The Future of Bitcoin-Backed Lending

Mauricio sees Bitcoin-backed lending as the foundation for a more equitable global financial system.

“From a collateralized lending perspective, 80% of the debt in the world is collateralized,” he notes.

Traditional collateral like real estate or gold varies in value depending on its location, creating inherent inequalities.

“The way I underwrite a house in Colombia is very different than the way I underwrite a house in the U.S., very different than the way I underwrite a house in India.

“In fact, even if you have gold in a Venezuelan vault, I can’t underwrite you the same as if you have gold in a Swiss vault.”

Bitcoin changes this equation completely.

“With Bitcoin, Ledn today can lend to people in Medellín at the same rates as people in Madrid and the same rates as people in Miami, and that to me is financial inclusion today not some abstract BS thing that’s coming.”

The company’s recent performance validates this vision.

“This was our best quarter in the history of the business.

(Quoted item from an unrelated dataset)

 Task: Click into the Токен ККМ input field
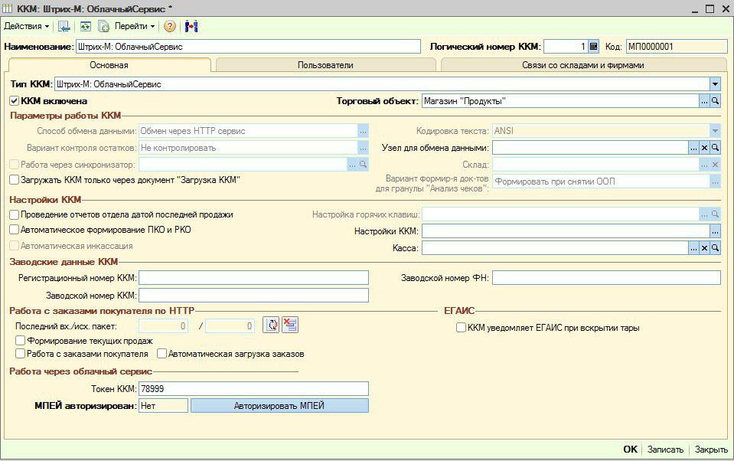click(253, 388)
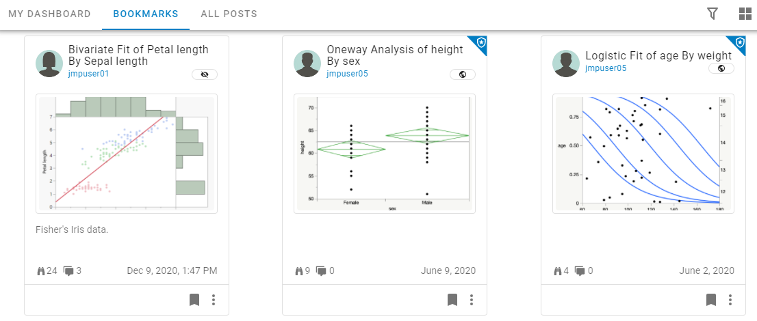
Task: Open more options menu on Oneway Analysis card
Action: [x=472, y=300]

We did over $300 million worth of bitcoin-backed loans to people not wanting to sell their bitcoin in the first quarter,” Mauricio reveals, noting this represents multiple times their previous year’s volume.

As bitcoin gains acceptance as a reserve asset for governments and corporations worldwide, Mauricio predicts Bitcoin-backed lending will fundamentally reshape global finance.

“I see a future where borrowing against your bitcoin will be cheaper, faster, and more efficient than borrowing against any other asset, and this is purely math.”

The implications for global economic opportunity are profound.

“It’s very different if you’re a capable, highly ambitious American kid and daddy has access to a HELOC at 3% and so he can bankroll my business.

“But if daddy has no access and I’m the same guy, just happened to be living in Medellín, the world’s not better off.”

Bitcoin-backed lending addresses this disparity: “Now everyone will have access to competitive, fair funding, having the same asset, and I as a lender won’t have to worry about taking on more risk.

“I think it’s going to unlock a wave of builders that had been restrained for lack of access to loan and financing.”

As Bitcoin continues its march toward mainstream adoption, Mauricio Di Bartolomeo and Ledn stand at the forefront of the financial revolution it enables.

They’ve created a bridge between traditional finance and the borderless potential of digital assets.

Sometimes the most revolutionary approach is building on timeless financial principles, just with a more democratic, global foundation. 

What began as a solution to a personal problem in Venezuela has evolved into a vision for financial inclusion that transcends borders.

Proving that Bitcoin isn’t just changing who has access to capital, but fundamentally rewriting the rules of who gets to participate in the global economy.